## Problems to solve
1) Quote the interview from "Upon completion of" to "I learned Persian-Farsi.".
2) In the interview, which language did Barkoczy learn in the second 48-week course at the Defense Language Institute?
3) Summarize the interview in two sentences.

## Article
::::::::

Cheryl Barkoczy — St. Augustine, FL
Intelligence, Government Contractor
You started out your career working for the NSA. What brought you to working for the federal government?
While in my 3rd semester of college, I learned from a high school friend that there were language learning opportunities in the United States Air Force (USAF). I did not come from a military family and, therefore, my knowledge of the military came solely from grade school history classes. About a week after speaking with my friend, I walked into the local Air Force recruiter’s office, told him that I was interested in becoming a linguist, took the necessary aptitude tests, and shipped out for basic training a month later. As it turns out, this seemingly impulsive course of action was one of the best decisions I have ever made!
You know both Farsi and Russian – quite a difference! How did you come by learning and understanding these languages and their cultures?
Upon completion of the Air Force Basic Training course, I was sent to the Defense Language Institute in Monterey, CA to learn Russian. This 48-week program was exceedingly intensive and included not only language instruction, but also provided an in-depth look into the Russian culture. Towards the end of my 6-year commitment to the USAF, I decided to reenlist for another 4 years. Under the terms of my reenlistment contract, I was sent back to the Defense Language Institute for another 48-week course, only this time I learned Persian-Farsi.
When you transitioned to the private sector, what obstacles did you experience?

::::::::

## Dataset rows
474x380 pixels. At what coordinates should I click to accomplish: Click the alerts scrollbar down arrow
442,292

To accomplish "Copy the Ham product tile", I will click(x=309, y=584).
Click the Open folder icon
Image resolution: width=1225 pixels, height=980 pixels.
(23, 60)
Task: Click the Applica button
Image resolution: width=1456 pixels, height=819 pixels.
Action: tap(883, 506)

::::::::

## Worked solutions
1)
Upon completion of the Air Force Basic Training course, I was sent to the Defense Language Institute in Monterey, CA to learn Russian. This 48-week program was exceedingly intensive and included not only language instruction, but also provided an in-depth look into the Russian culture. Towards the end of my 6-year commitment to the USAF, I decided to reenlist for another 4 years. Under the terms of my reenlistment contract, I was sent back to the Defense Language Institute for another 48-week course, only this time I learned Persian-Farsi.

2) Persian-Farsi.

3) Cheryl Barkoczy, an intelligence government contractor from St. Augustine, FL, joined the United States Air Force to become a linguist after learning from a high school friend about its language learning opportunities. At the Defense Language Institute in Monterey, CA, Barkoczy completed an intensive 48-week Russian program and, after reenlisting for another 4 years, a second 48-week course in Persian-Farsi.